-- START Source --
Collecting Weather Data for Malta

To get reliable weather data we will download from Weather Underground. Specifically, we will get data from the weather station at Malta International Airport in Luqa, since in The Climate of Malta: statistics, trends and analysis 1951-2010 by Dr. Charles Galdies, this is considered the reference point for Malta’s climatological data. Although we are not certain whether the weather station at Luqa listed on Weather Underground is the exact same station referred to by Dr. Charles Galdies, i.e. station number 16597, for our purposes this will suffice because even if it is a different weather station it has to be located very close by.

Historical Weather Data

Historical weather data from the Luqa station is available at https://www.wunderground.com/history/daily/mt/luqa/LMML. Using the browser developer tools, specifically the network monitor, we notice that historical weather data is accessed by sending requests to api.weather.com. This returns a JSON formatted response containing two keys, metadata and observations. The observations key has as a value a list of objects, each one of which is an object of weather observation at a particular time.

Getting data this way is cleaner, simpler and more reliable. Therefore, we will use the Requests HTTP library to get weather observations instead of scraping the data directly from the HTML source using a library such as Beautiful Soup.

The following code will send requests to api.weather.com for each month in the given start and end year range and save the responses in JSON formatted text files.

def get_data(start_date, end_date, path, delay=1):
    url = "https://api.weather.com/v1/location/LMML:9:MT/observations/historical.json?" \
                "apiKey=e1f10a1e78da46f5b10a1e78da96f525" \
                "&units=m" \
                "&startDate={0}" \
                "&endDate={1}".format(start_date.strftime('%Y%m%d'), end_date.strftime('%Y%m%d'))

    headers = CaseInsensitiveDict()
    headers["Host"] = "api.weather.com"
    headers["User-Agent"] = "Mozilla/5.0 (X11; Ubuntu; Linux x86_64; rv:87.0) Gecko/20100101 Firefox/87.0"
    headers["Accept"] = "application/json, text/plain, */*"
    headers["Accept-Language"] = "en-GB,en;q=0.5"
    headers["Accept-Encoding"] = "gzip, deflate, br"
    headers["Origin"] = "https://www.wunderground.com"
    headers["DNT"] = "1"
    headers["Connection"] = "keep-alive"
    headers["Referer"] = "https://www.wunderground.com/"
    headers["TE"] = "Trailers"
    
    resp = requests.get(url, headers=headers)

    # uncomment following line for debug purposes
    #print("{0} - {1}".format(resp.status_code, url))

    if 200 == resp.status_code:
        weather_data =  resp.json()

        with open ("{0}{1}-{2}.txt".format(path, start_date, end_date), 'w') as f:
            f.write(json.dumps(weather_data, indent=4))
        
        sleep(delay)

        return True, "{0} weather observations retrieved".format(len(weather_data["observations"]))
    else:
        return False, "Failed to get data - {0} - {1}".format(resp.status_code, resp.text)
-- END Source --
-- START Source excerpt --
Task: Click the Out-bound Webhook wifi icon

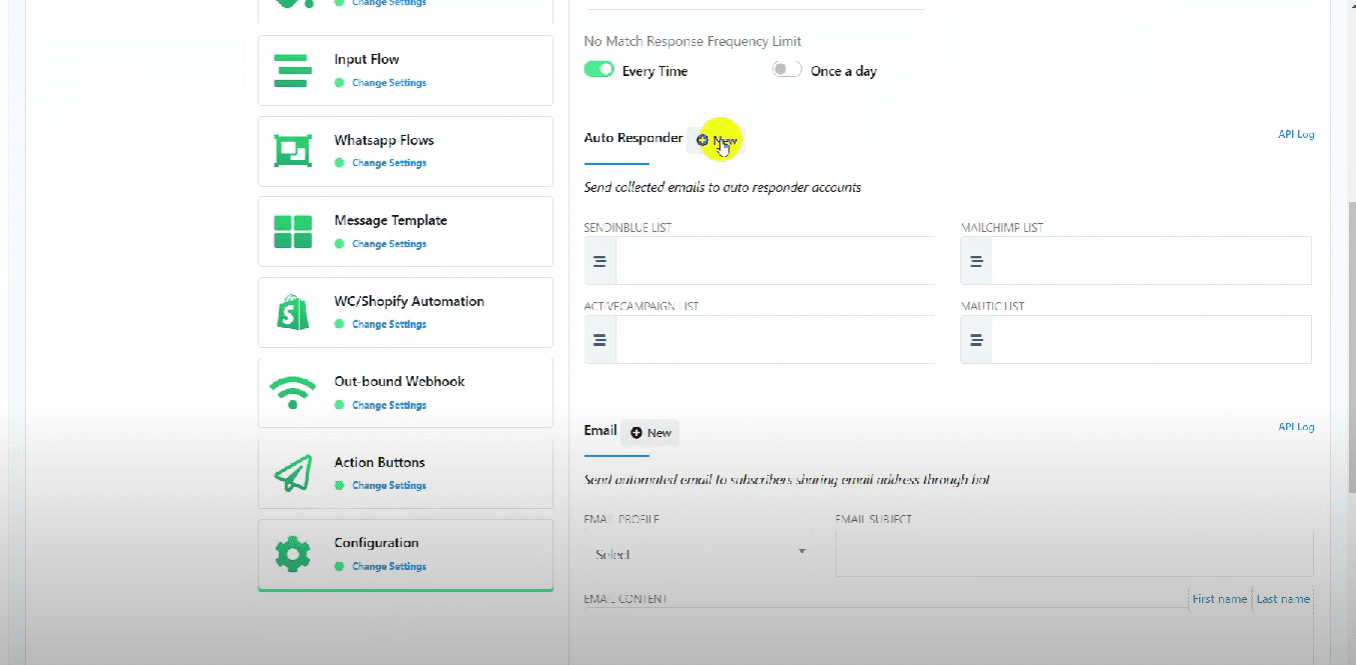Action: (x=292, y=393)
-- END Source excerpt --
- _Actions to take_
**a)** Quote the passage from the text on collecting weather data for Malta that begins at the words "Collecting Weather Data" and stops after "very close by.".
**b)** List every query parameter that the URL string in the text on collecting weather data for Malta includes.

- _Outputs in order_
**a)**
Collecting Weather Data for Malta

To get reliable weather data we will download from Weather Underground. Specifically, we will get data from the weather station at Malta International Airport in Luqa, since in The Climate of Malta: statistics, trends and analysis 1951-2010 by Dr. Charles Galdies, this is considered the reference point for Malta’s climatological data. Although we are not certain whether the weather station at Luqa listed on Weather Underground is the exact same station referred to by Dr. Charles Galdies, i.e. station number 16597, for our purposes this will suffice because even if it is a different weather station it has to be located very close by.

**b)**
apiKey
units
startDate
endDate